● **What you have to do**
Give only the number of lines in the records below that contain the word "agent".

● **Source data**
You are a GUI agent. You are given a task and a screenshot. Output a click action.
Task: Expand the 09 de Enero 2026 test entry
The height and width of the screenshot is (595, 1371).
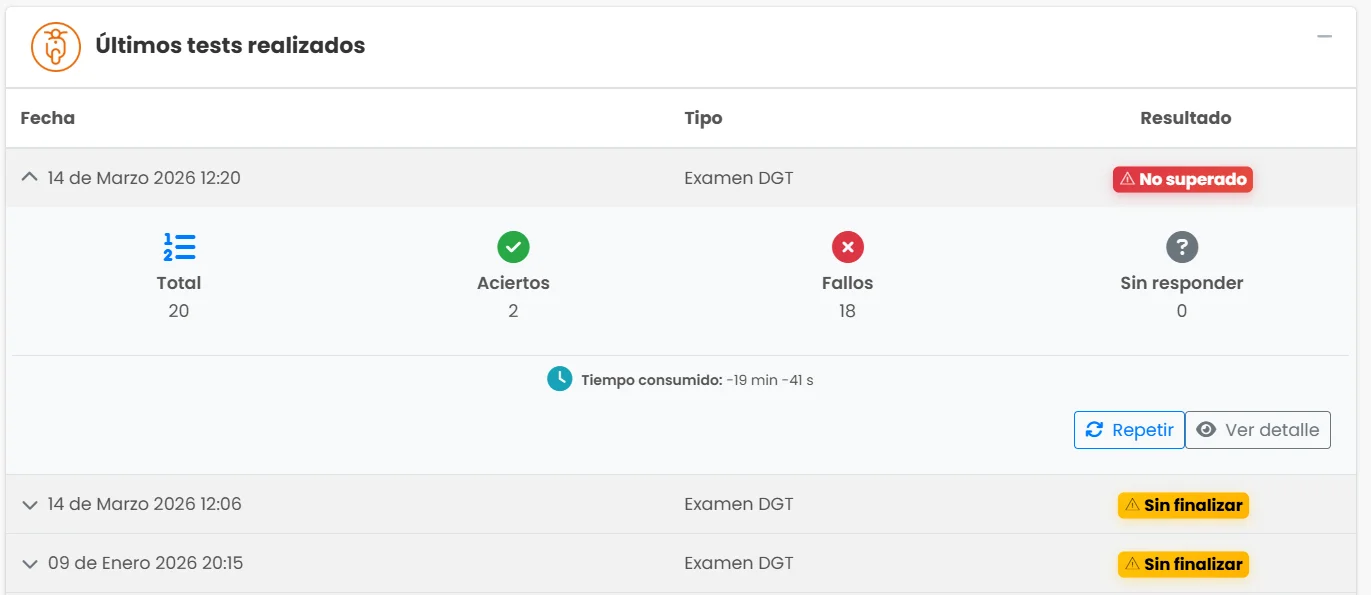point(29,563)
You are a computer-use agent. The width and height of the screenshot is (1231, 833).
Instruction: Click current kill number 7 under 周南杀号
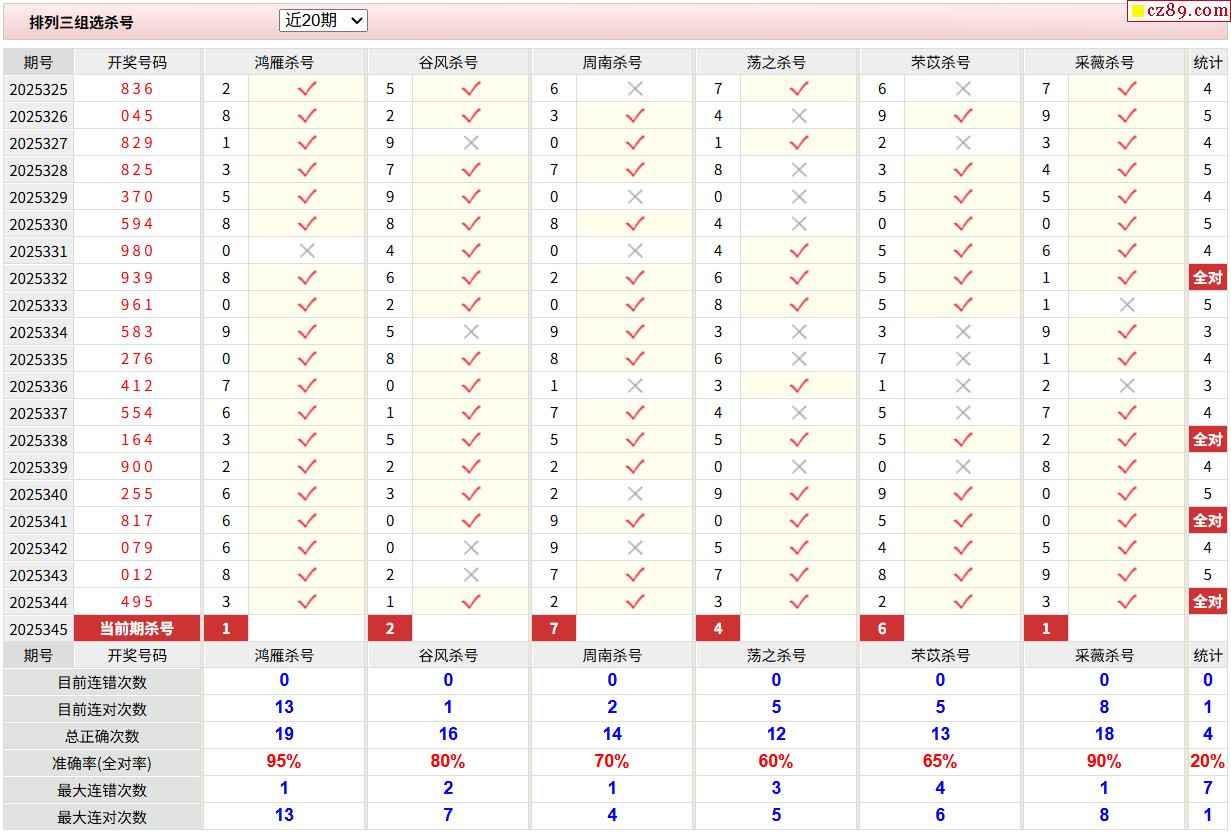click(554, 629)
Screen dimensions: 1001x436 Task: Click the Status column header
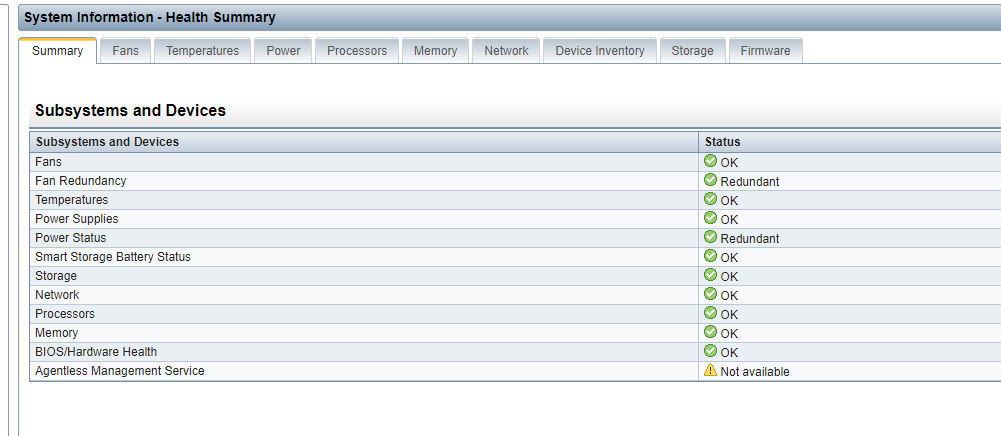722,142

● **Exercise output**
2